Anchor Parser Bug Fixes Implementation Plan

For agentic workers: REQUIRED SUB-SKILL: Use superpowers:subagent-driven-development (recommended) or superpowers:executing-plans to implement this plan task-by-task. Steps use checkbox (- [ ]) syntax for tracking.

Goal: Fix 4 parser-layer bugs in vibelign/core/anchor_tools.py so that extract_anchors / extract_anchor_spans produce a clean baseline for the upcoming eval skill.

Architecture: The root cause for 3 of 4 bugs is ANCHOR_RE = re.compile(r"ANCHOR:\s*([A-Z0-9_]+)") being too loose — it matches mentions inside docstrings and markdown, and the post-strip .rstrip("_") drops legitimate dunder suffixes. Fix = tighten the regex to the full === ANCHOR: NAME_START === form, stop stripping trailing _ after _START/_END removal, and emit a warning + drop span when _END is missing (instead of leaving end=None). Duplicate-name detection is handled with a warning + stable suffix in collect_anchor_index.

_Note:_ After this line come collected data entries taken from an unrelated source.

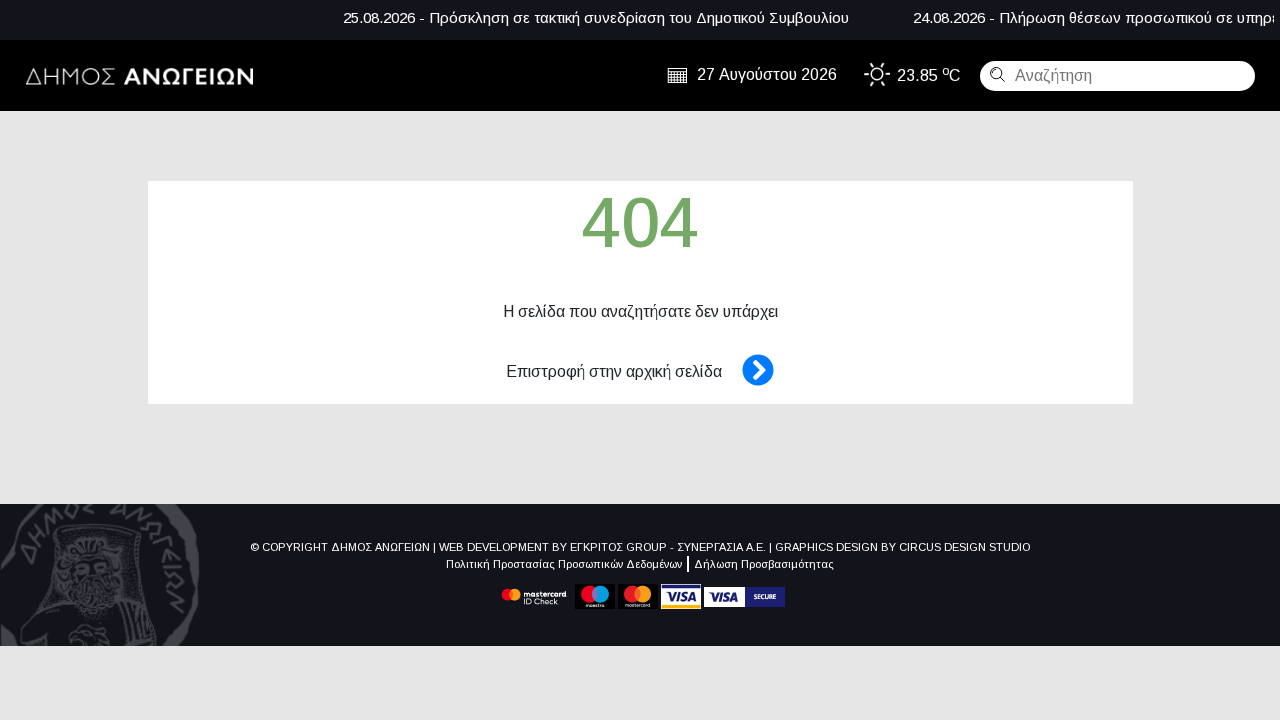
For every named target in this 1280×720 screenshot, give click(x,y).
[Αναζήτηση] (995, 74)
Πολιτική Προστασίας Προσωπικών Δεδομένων (564, 564)
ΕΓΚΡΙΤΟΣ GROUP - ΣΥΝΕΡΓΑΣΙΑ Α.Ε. (668, 547)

Tech Stack: Python 3.11+, pytest, regex (stdlib re).

Context for the engineer:

  • vibelign/core/anchor_tools.py is the single source of truth for anchor marker parsing.
  • Real anchor markers always have the form <prefix> === ANCHOR: NAME_START === (prefix = # for py, // for js/ts/etc). See build_anchor_block at line 115.
  • Tests live in tests/. There is already tests/test_anchor_tools_v2.py and tests/test_edge_anchor_tools.py; do not modify existing passing tests. Create a new file tests/test_anchor_parser_bugs.py for these fixes.
  • Run tests with: python -m pytest tests/test_anchor_parser_bugs.py -v (working dir = repo root).
  • Full anchor-related regression check: python -m pytest tests/test_anchor_tools_v2.py tests/test_edge_anchor_tools.py tests/test_anchor_parser_bugs.py -v
  • Post-fix project check: python -m vibelign.cli doctor --strict (may still exit 1 from size warnings — that’s unrelated).

File Structure:

  • Modify: vibelign/core/anchor_tools.py
    • Line 75: ANCHOR_RE regex — tighten to require === ANCHOR: ... ===
    • Line 440–446: extract_anchors — drop the .rstrip("_") call
    • Line 452–478: extract_anchor_spans — drop the .rstrip("_") calls; skip spans with no _END match (instead of end=None)
  • Create: tests/test_anchor_parser_bugs.py — one test class per bug, TDD-first.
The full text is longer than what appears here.